Knowledge Practices
This stream of work understands knowledge-as-practice, with its members taken as participants in explicating the ethics and politics of knowledge production in various contexts, including in classrooms, workplaces and tertiary institutions. Starting with positioning ethics as central, the knowledge practices stream tries to show the work required to resist status quo (enlightenment) knowledge production practice, focusing on what it means to teach and research with care, reciprocity, and sensitivity in the settler colony, supporting anti-harm, decolonial, and Indigenous approaches. Through this work the stream will support the production of objects of knowledge that are articulated as responsible, with accounts of how such assertions are grounded.
Part of the grounding of this stream’s work is understanding the ways colonialism constructs knowledge as a resource to be extracted and is thus committed to Indigenous data and knowledge sovereignty. Drawing from diverse sources, including Indigenous theorists and scholarship, it resists colonial claims to objectivity and understands knowledge to be always partial and located. The stream is committed to explicating the challenges of doing ethical knowledge practice within colonial institutions, always starting with those who participate in its projects.
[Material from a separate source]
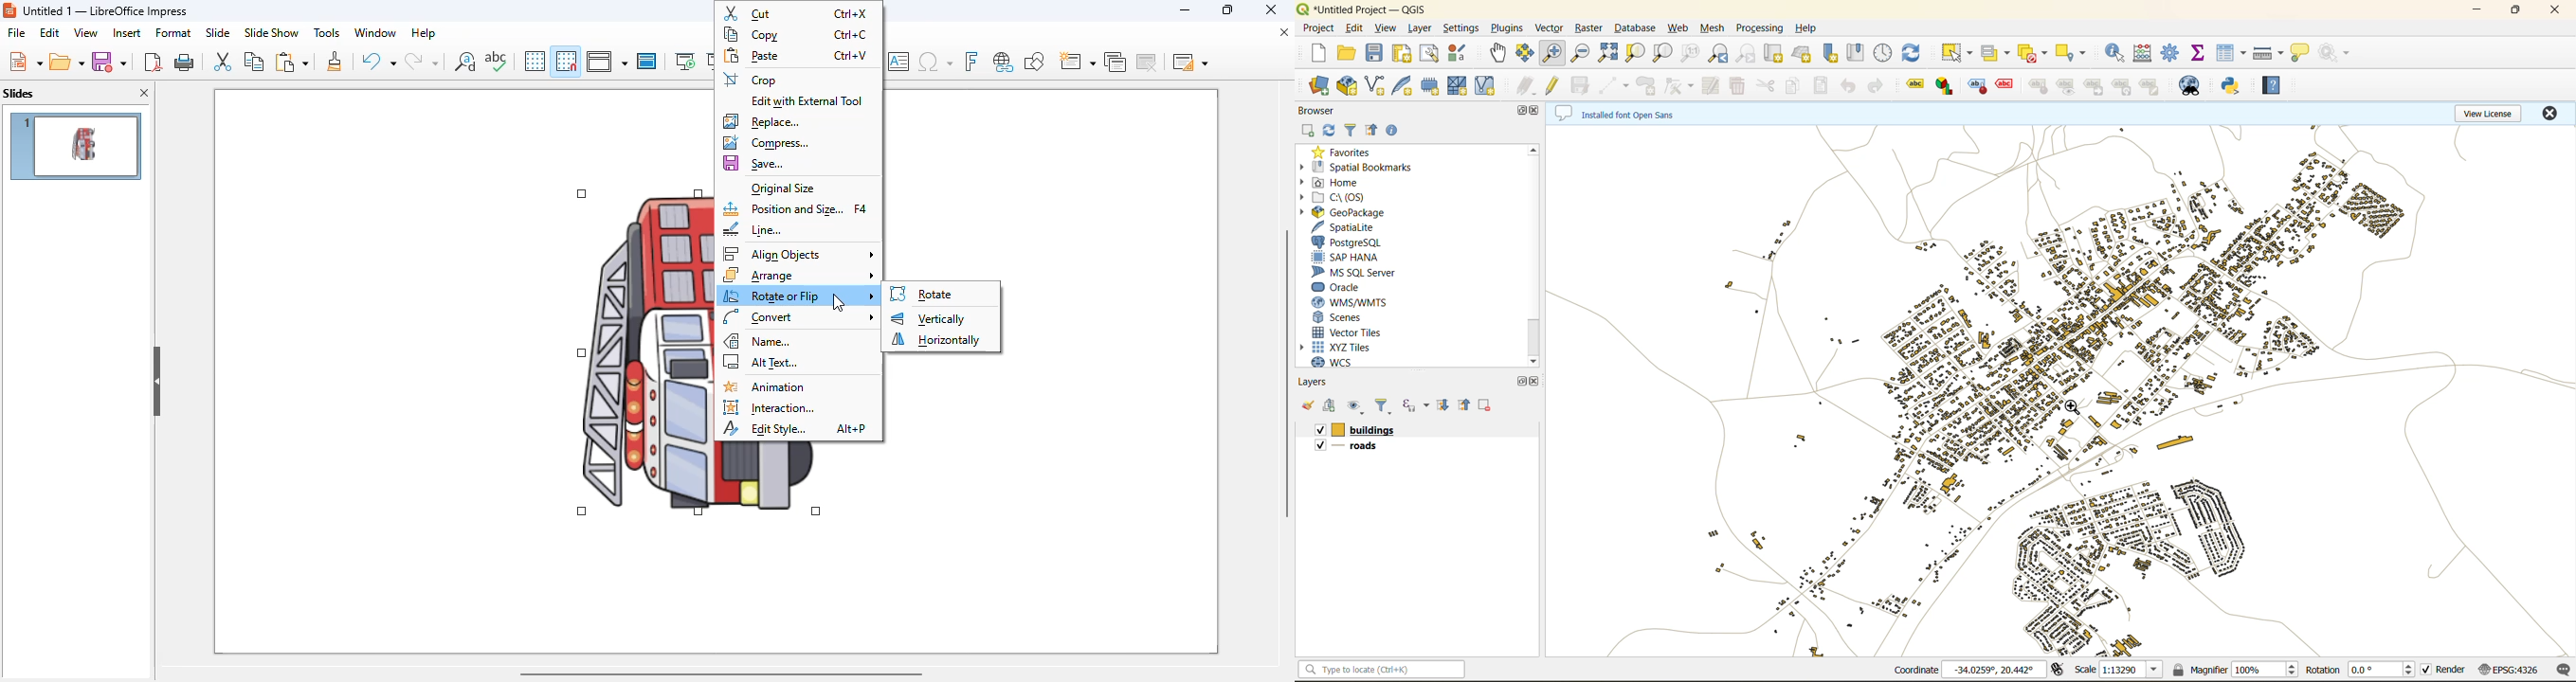 This screenshot has width=2576, height=700. What do you see at coordinates (1978, 88) in the screenshot?
I see `Create Label` at bounding box center [1978, 88].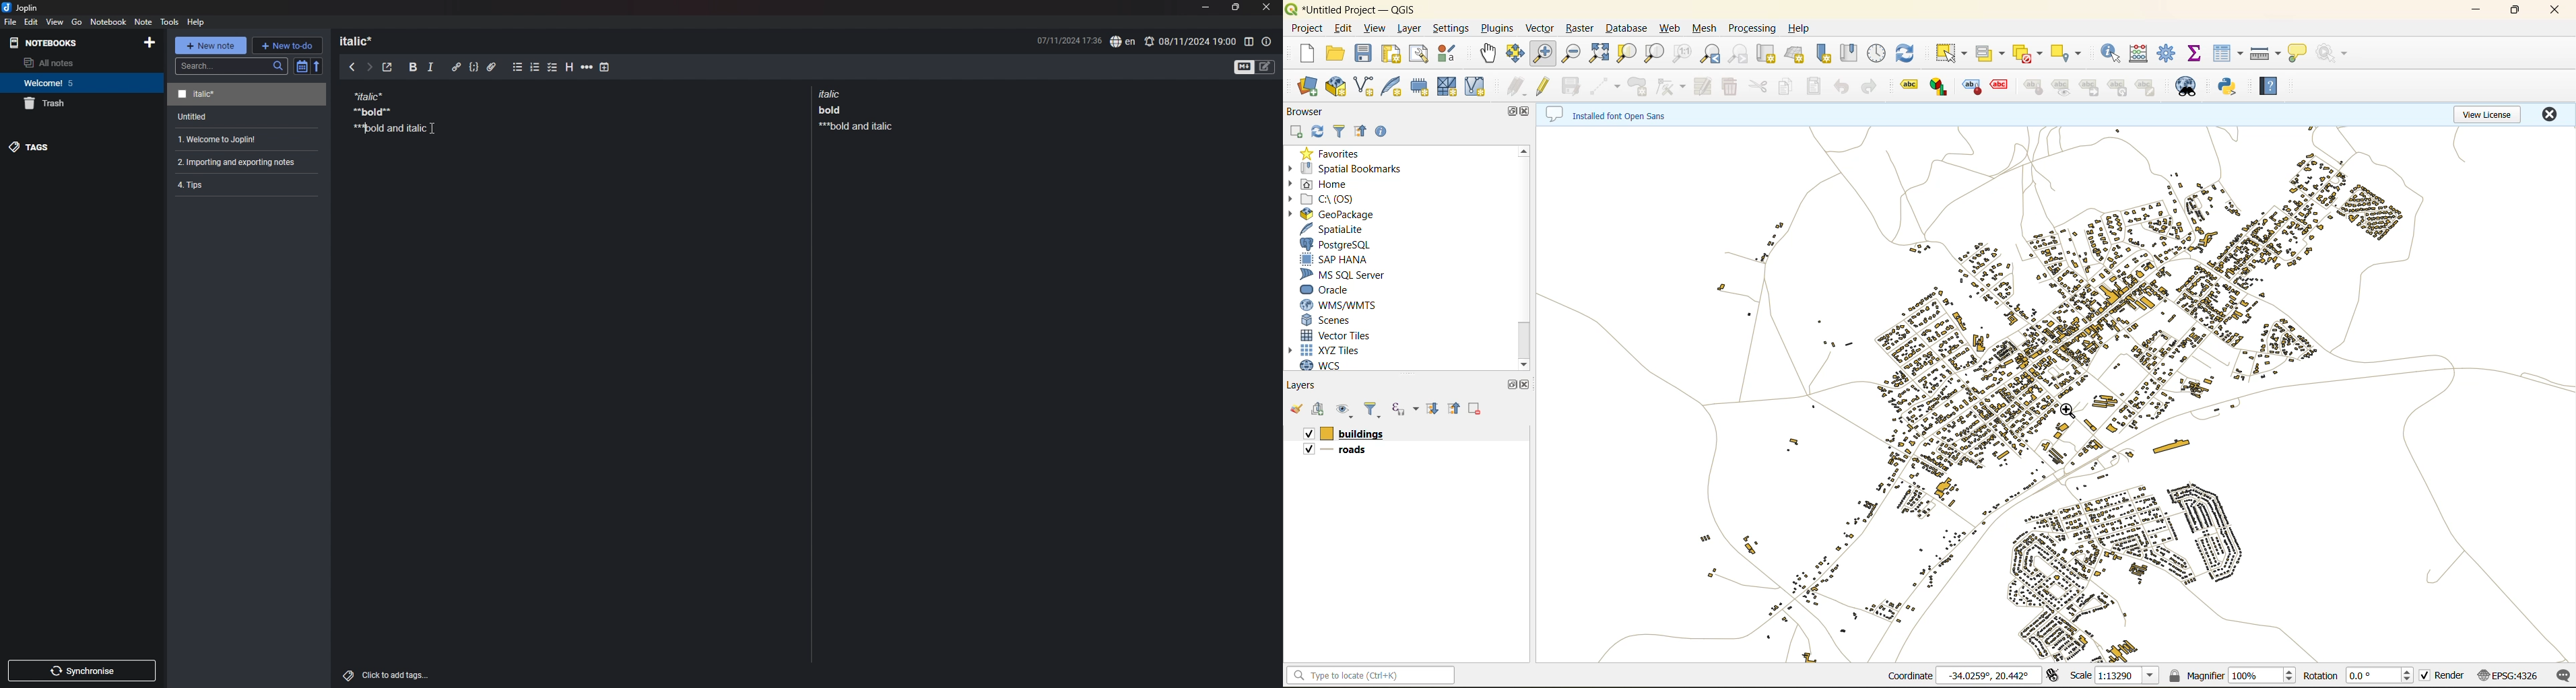  What do you see at coordinates (1307, 29) in the screenshot?
I see `project` at bounding box center [1307, 29].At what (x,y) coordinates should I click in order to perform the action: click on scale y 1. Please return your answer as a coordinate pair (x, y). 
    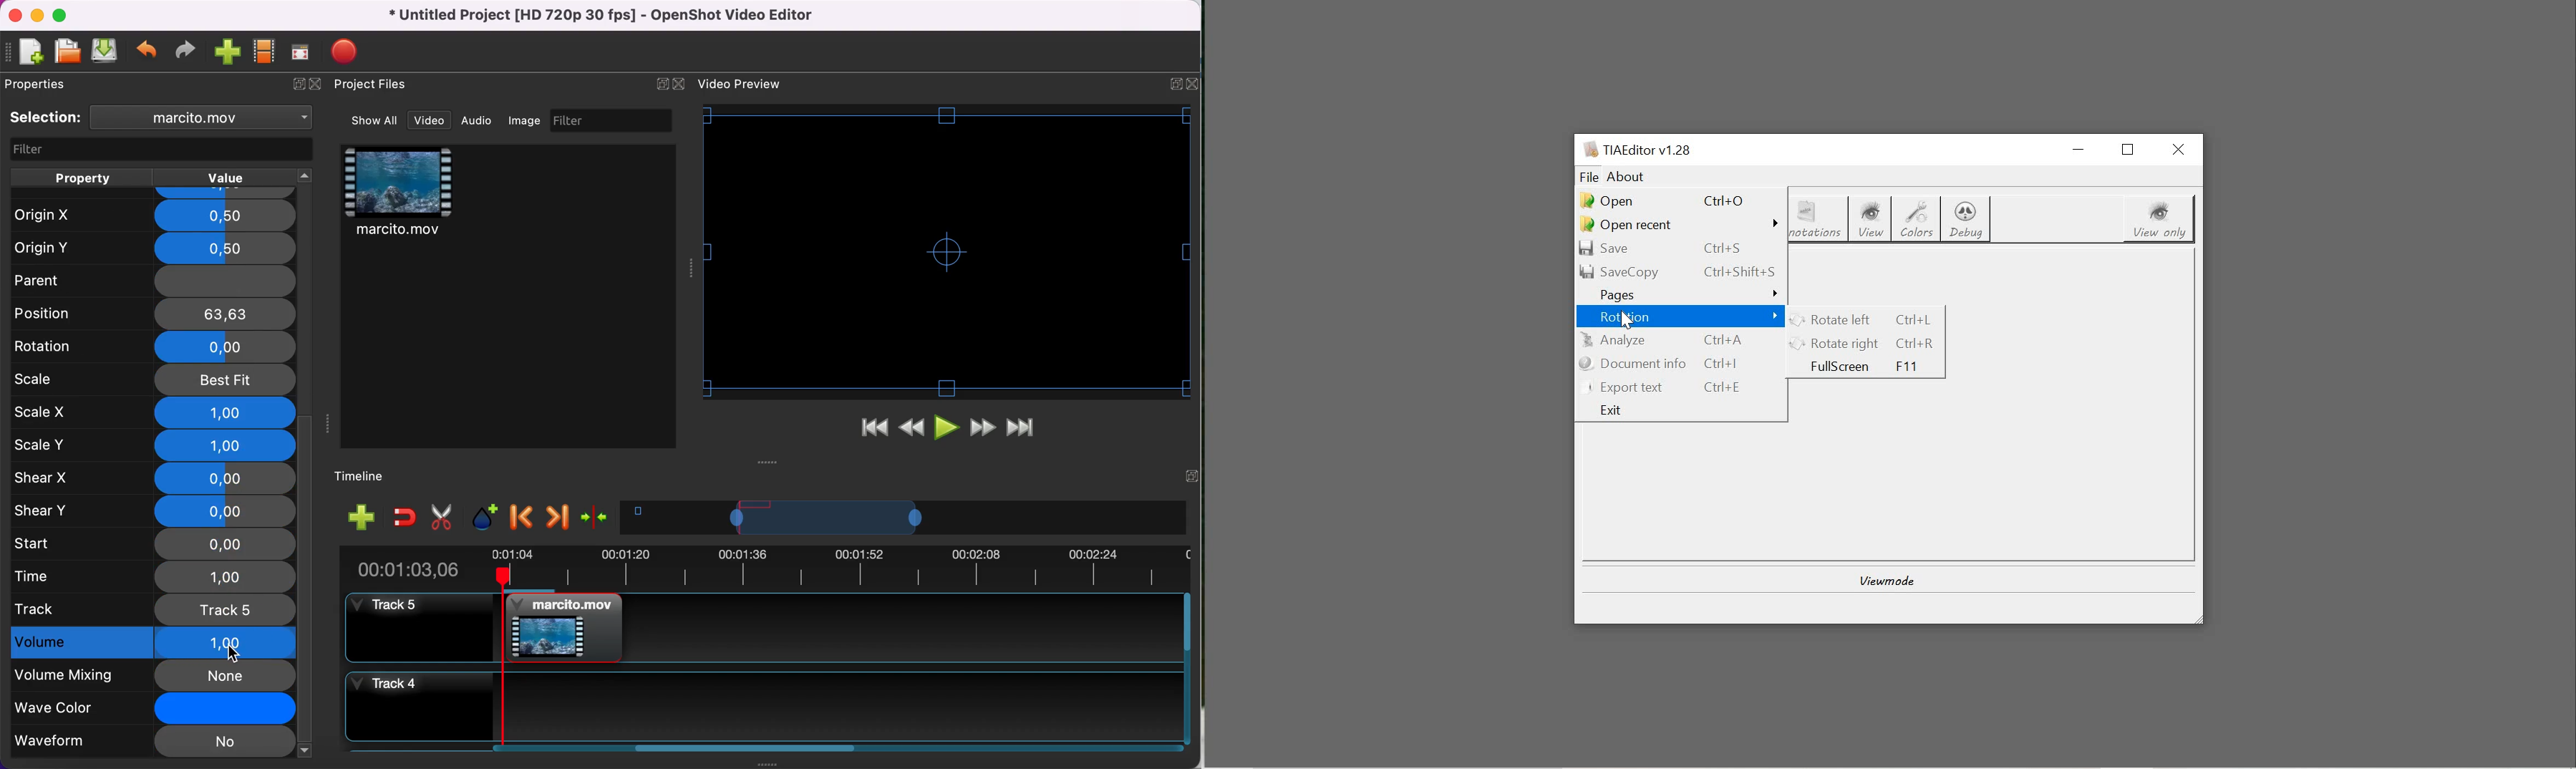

In working both separately and collectively, our team sees the emerging research within this stream of work as itself providing fertile empirical grounding for elucidating the potential and limits of a focus on knowledge-as-practices within the routines of colonial institutions, and in collaboration with other knowledge authorities and their institutional practices. As scholars, actively reflecting on emerging inquiries which centre knowledge-as-practice, we aim to understand ourselves and our contributions, and through this be responsible and accountable for the work that we do.